▸ **The problem**:
Filter this material down to the lines that contain the string "checkbox", and return those lines.

___ Record excerpts ___

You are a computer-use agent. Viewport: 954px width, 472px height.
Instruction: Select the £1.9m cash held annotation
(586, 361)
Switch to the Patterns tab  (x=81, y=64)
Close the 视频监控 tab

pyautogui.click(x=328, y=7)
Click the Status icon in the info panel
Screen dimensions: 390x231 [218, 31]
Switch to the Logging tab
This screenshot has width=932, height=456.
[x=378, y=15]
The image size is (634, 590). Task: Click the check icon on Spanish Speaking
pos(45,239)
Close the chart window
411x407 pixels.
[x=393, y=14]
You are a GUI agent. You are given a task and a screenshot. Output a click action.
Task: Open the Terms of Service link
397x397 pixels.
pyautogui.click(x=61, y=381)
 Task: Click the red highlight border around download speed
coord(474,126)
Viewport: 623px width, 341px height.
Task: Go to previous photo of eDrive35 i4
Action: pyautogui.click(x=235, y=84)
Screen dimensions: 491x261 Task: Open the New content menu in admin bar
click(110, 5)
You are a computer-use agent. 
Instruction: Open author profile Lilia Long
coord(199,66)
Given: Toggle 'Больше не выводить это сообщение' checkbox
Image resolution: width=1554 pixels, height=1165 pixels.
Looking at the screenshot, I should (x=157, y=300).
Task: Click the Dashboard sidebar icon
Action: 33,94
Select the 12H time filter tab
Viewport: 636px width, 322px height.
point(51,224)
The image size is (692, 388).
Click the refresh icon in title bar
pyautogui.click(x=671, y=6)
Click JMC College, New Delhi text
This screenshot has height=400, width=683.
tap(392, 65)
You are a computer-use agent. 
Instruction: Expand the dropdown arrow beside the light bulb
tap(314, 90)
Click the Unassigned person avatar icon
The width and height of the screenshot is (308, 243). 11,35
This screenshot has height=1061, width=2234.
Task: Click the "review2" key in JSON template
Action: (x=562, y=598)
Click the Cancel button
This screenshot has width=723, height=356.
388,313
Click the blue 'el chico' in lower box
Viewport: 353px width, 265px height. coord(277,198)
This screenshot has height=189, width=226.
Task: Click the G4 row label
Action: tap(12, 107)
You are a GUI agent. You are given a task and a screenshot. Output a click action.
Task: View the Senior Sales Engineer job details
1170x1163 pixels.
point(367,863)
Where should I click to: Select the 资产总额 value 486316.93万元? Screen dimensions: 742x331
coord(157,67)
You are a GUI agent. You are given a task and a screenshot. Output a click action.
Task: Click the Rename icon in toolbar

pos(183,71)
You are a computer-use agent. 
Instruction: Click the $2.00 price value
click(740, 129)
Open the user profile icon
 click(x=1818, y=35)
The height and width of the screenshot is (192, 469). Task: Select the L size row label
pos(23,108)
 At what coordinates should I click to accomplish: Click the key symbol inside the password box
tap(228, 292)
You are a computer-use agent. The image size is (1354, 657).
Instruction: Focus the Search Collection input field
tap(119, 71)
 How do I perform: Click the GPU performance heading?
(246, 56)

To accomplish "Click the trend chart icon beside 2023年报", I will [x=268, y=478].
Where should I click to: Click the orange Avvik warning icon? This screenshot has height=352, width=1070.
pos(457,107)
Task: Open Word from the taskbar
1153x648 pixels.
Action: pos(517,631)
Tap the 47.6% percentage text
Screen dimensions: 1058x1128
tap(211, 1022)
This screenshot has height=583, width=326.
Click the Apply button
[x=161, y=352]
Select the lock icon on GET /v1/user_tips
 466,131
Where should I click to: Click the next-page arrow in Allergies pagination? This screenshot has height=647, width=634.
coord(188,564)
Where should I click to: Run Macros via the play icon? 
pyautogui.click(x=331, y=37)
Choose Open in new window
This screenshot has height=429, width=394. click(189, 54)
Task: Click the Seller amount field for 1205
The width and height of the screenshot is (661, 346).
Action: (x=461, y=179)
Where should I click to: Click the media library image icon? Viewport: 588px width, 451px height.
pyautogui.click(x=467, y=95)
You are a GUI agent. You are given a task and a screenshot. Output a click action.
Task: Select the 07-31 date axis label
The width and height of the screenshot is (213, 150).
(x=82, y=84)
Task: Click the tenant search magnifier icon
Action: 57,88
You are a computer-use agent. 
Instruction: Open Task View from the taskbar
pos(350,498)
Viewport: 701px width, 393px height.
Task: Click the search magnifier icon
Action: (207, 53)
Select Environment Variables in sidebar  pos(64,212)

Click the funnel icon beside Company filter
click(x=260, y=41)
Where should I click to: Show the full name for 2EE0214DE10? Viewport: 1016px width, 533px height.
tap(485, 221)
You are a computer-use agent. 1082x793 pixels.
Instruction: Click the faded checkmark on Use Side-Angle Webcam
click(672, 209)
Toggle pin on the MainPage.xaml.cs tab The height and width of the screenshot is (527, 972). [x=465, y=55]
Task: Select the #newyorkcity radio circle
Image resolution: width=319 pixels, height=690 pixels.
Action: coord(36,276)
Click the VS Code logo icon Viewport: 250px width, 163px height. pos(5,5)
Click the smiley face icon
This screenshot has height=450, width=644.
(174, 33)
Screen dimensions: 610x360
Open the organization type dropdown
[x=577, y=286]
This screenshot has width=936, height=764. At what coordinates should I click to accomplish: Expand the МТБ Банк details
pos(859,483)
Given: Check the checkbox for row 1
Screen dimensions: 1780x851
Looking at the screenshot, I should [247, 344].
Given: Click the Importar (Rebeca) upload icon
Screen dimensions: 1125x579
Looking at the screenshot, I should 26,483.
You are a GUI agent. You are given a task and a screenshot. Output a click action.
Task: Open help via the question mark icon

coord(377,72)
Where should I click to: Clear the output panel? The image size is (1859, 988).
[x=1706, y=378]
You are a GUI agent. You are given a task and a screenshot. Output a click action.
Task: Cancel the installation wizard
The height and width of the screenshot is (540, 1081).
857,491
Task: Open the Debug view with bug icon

___

▸ **Finished exercise**:
Given: Toggle 'Больше не выводить это сообщение' checkbox
Given: Check the checkbox for row 1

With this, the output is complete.